(Beginning of Study material)

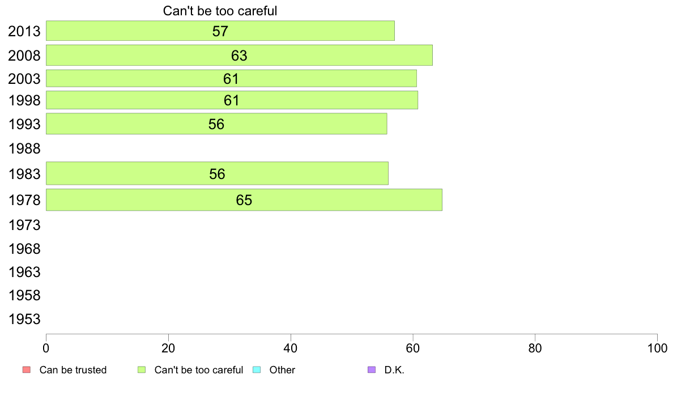Click the 1993 bar showing 56
This screenshot has width=673, height=417.
(216, 124)
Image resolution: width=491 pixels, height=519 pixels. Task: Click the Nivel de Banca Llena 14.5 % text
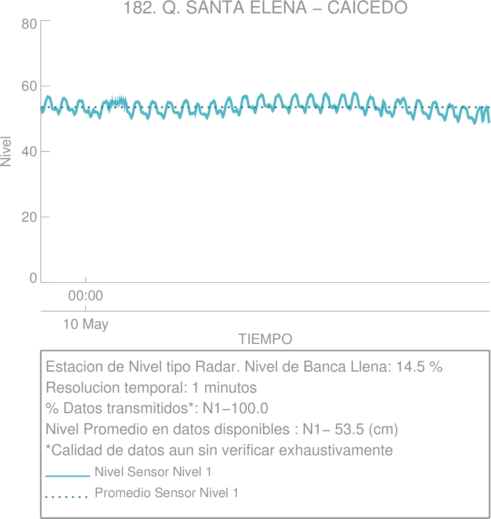point(343,367)
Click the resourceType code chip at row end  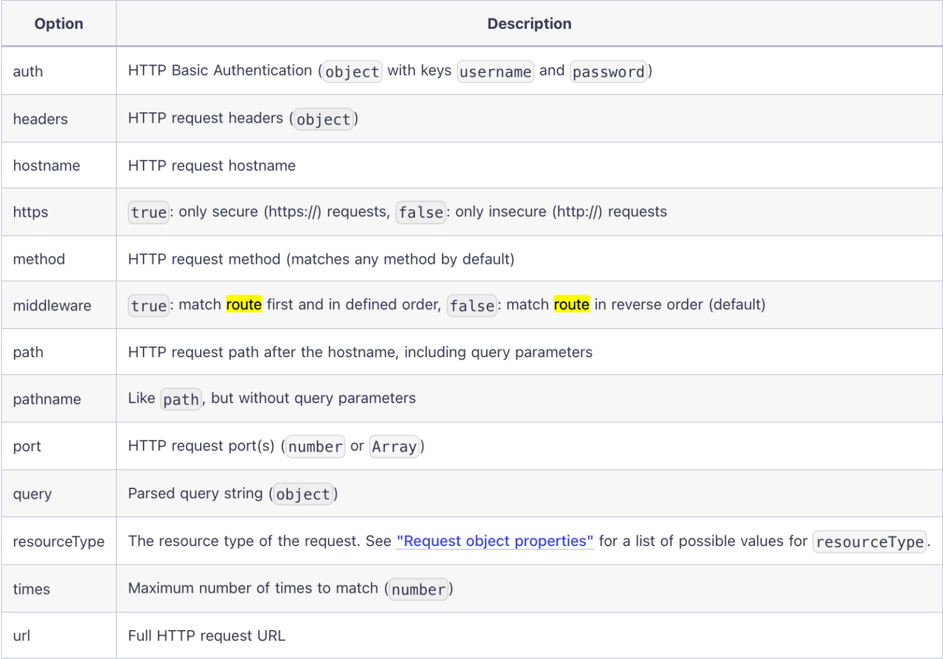click(869, 541)
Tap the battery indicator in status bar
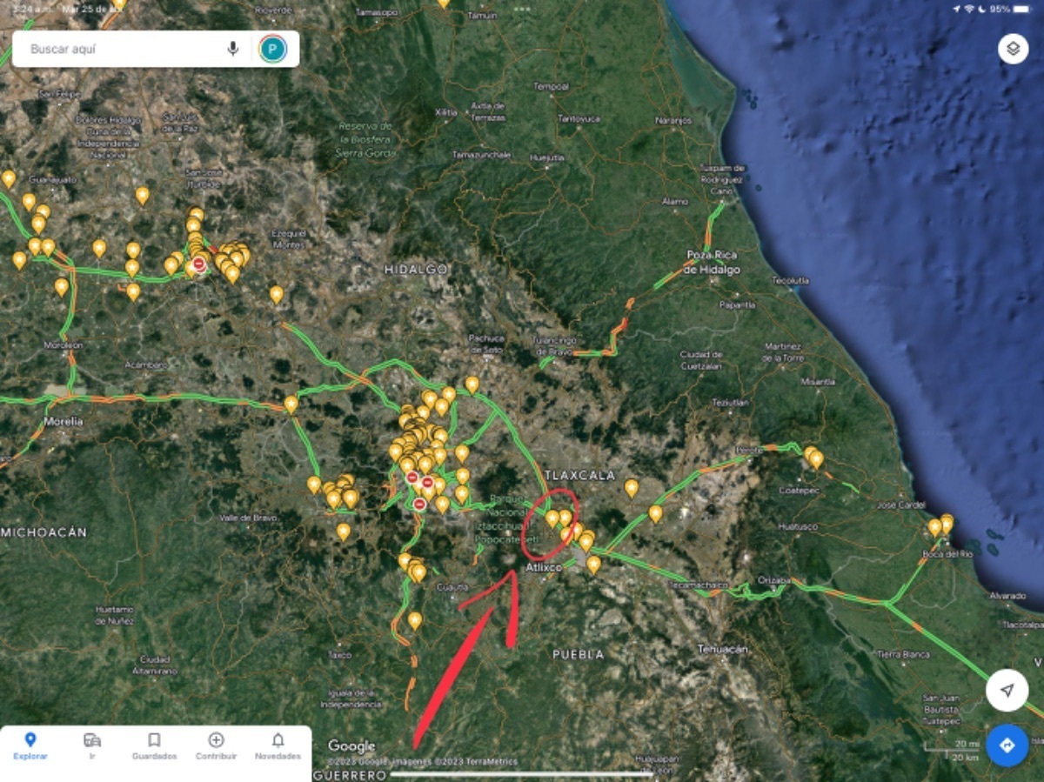The width and height of the screenshot is (1044, 782). point(1021,9)
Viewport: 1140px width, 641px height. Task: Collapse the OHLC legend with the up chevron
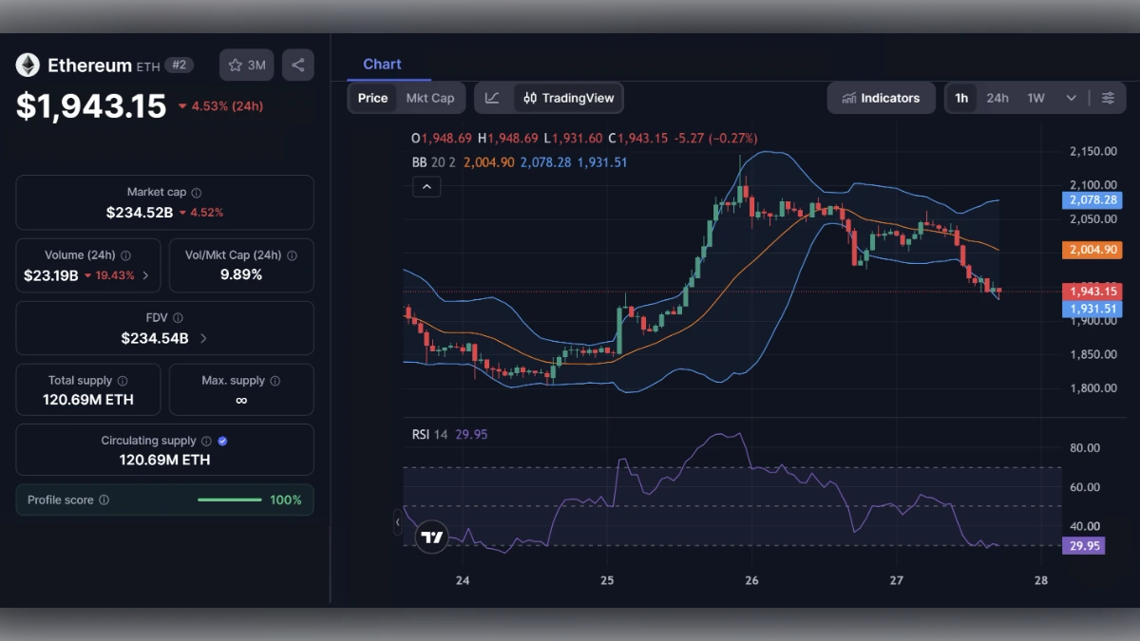427,186
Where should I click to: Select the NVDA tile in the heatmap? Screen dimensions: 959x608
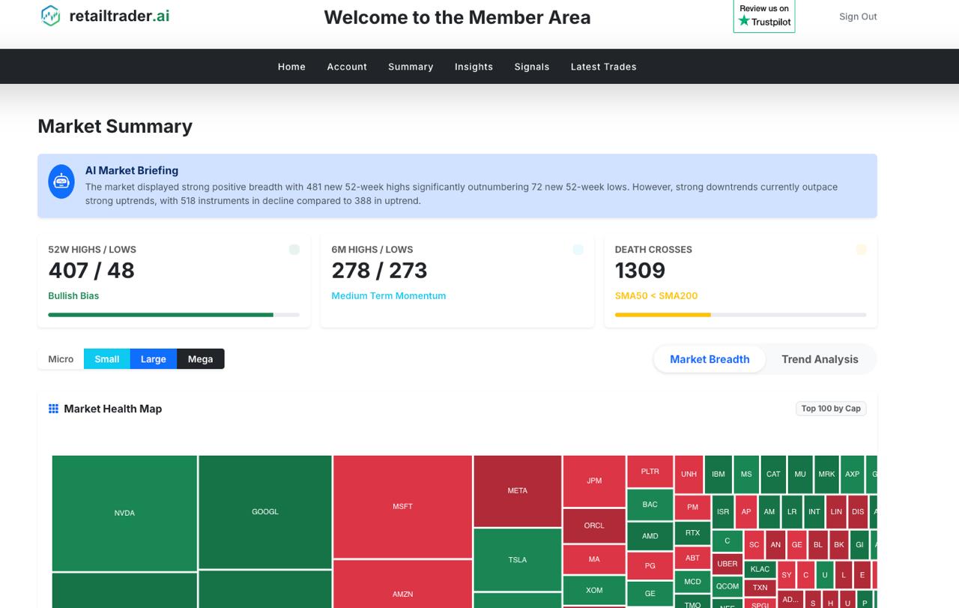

(End of Study material)

_Task brief_: The required result is an exact copy of the lines from the line containing "Tap the battery indicator in status bar" through the end of the entries, with every picture left out.

_Output below_:
Tap the battery indicator in status bar
The width and height of the screenshot is (1044, 782). point(1021,9)
Viewport: 1140px width, 641px height. Task: Collapse the OHLC legend with the up chevron
427,186
Where should I click to: Select the NVDA tile in the heatmap? Screen dimensions: 959x608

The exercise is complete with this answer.